Aug 17, 2010, 12:38 PM EDT
The Diamondbacks selected pitcher Barret Loux sixth overall in this year’s draft, but backed out of signing him after a physical revealed a labrum
tear and elbow issues. My thinking had been that, with no deal in place, Loux would go back to college or wherever and next year someone else would take a chance at him, but that’s not the case: Major League Baseball is granting him free agency on September 1. I’m assuming someone will take a chance on him, injuries or no.

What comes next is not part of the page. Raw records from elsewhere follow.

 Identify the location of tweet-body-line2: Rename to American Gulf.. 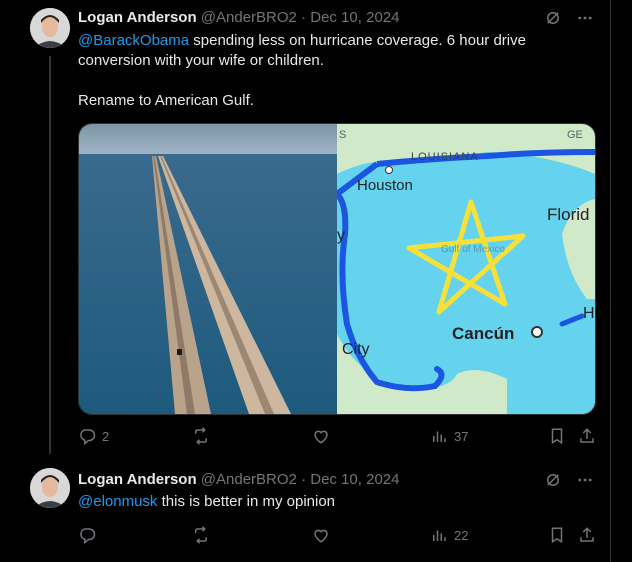
(166, 100).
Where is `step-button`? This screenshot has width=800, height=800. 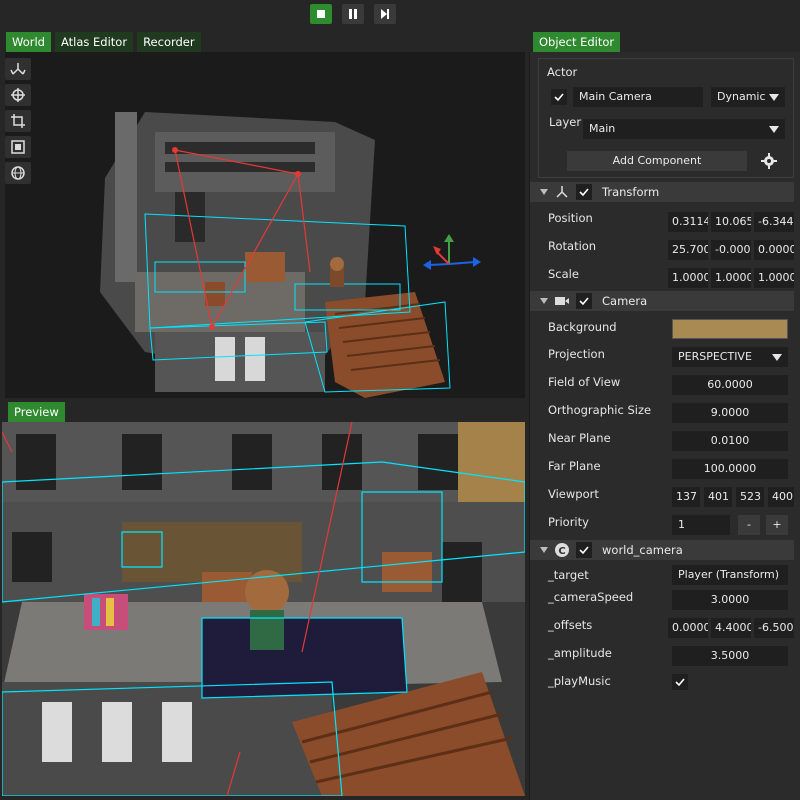 step-button is located at coordinates (385, 14).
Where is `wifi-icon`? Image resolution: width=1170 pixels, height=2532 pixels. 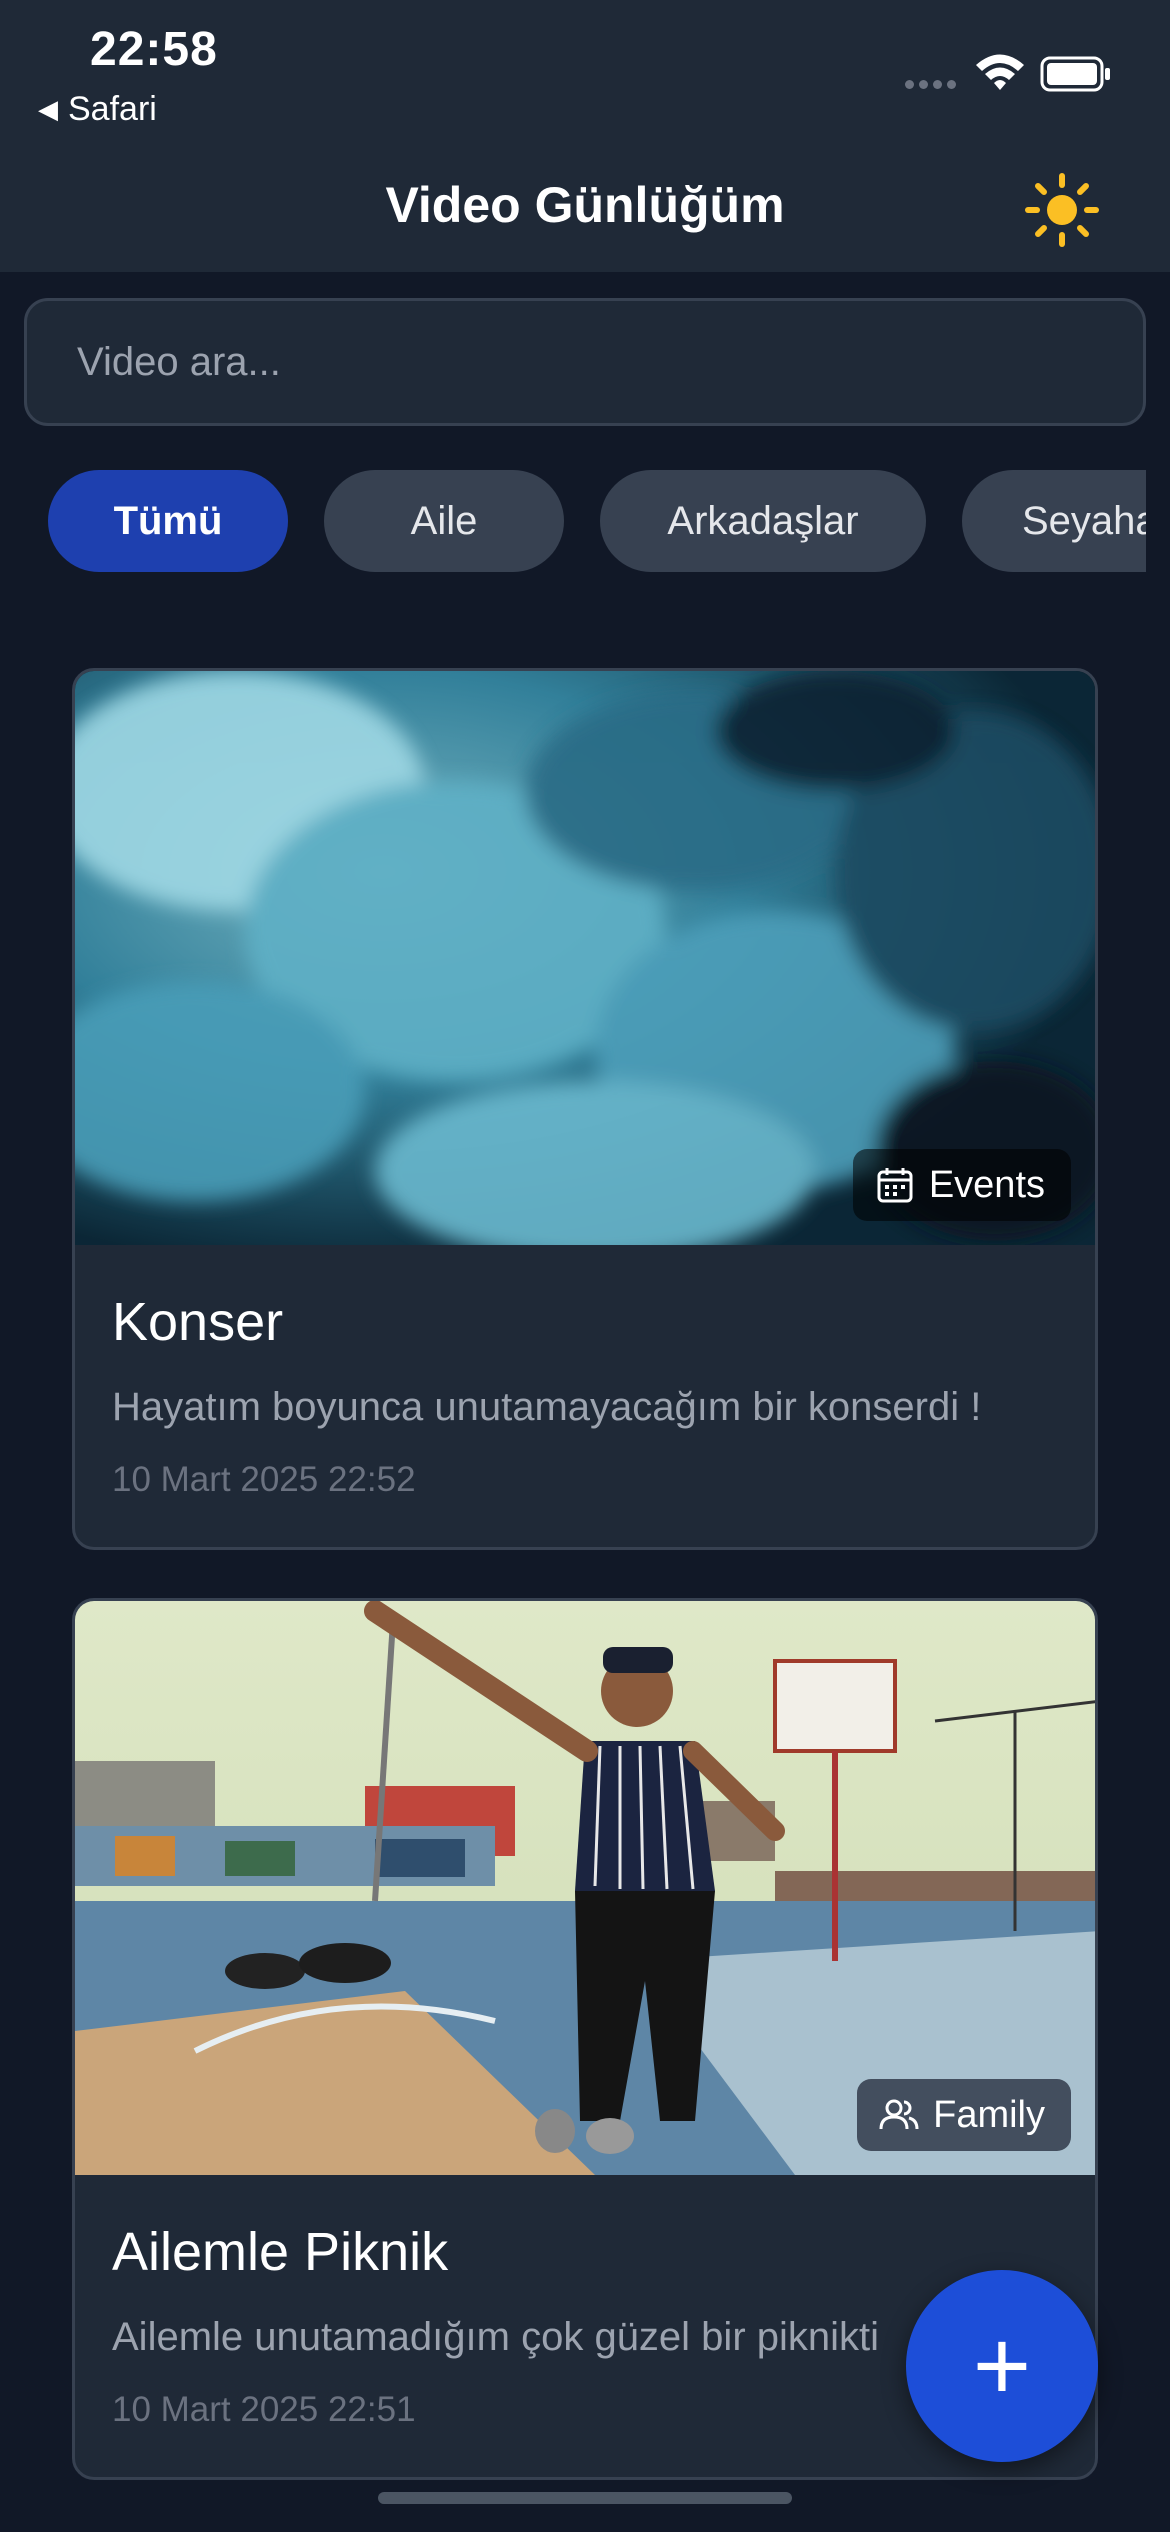
wifi-icon is located at coordinates (1000, 72).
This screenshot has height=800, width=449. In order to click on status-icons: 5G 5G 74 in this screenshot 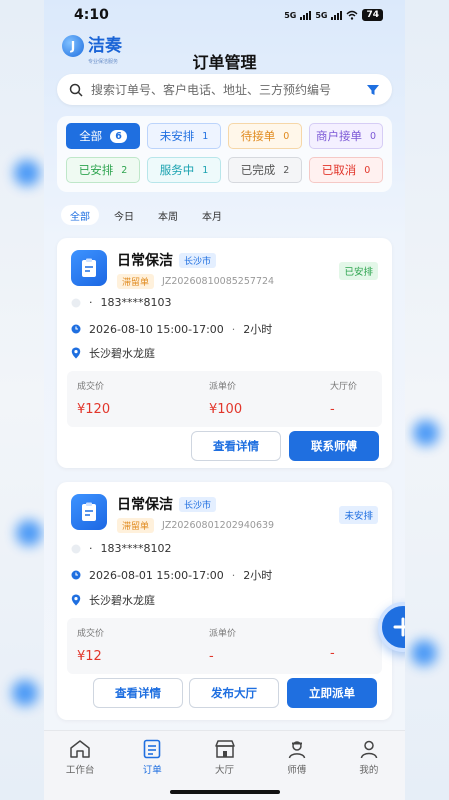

I’ve seen various people on Twitter in the past few minutes refer to this situation as a “bad precedent” or a “can of worms,” but I’m having a hard time seeing how that’s the case. Are people suggesting that players will now have an incentive to be injured and thus become free agents? Because that makes no sense. For teams to get out of having to pay first round picks via the manufacturing of injuries? That makes even less sense (why pick a guy to begin with if you don’t want to sign him). What am I missing here?
This seems like a situation where there is a legitimate disagreement about a player’s medical status and a team rather freaked out about said status. The Diamondbacks are, admittedly, being relieved of some risk. Loux is, possibly, getting a windfall due to early free agency. There may have been no good solutions, but I’m not sure how this is a replicable situation that creates a dangerous precedent.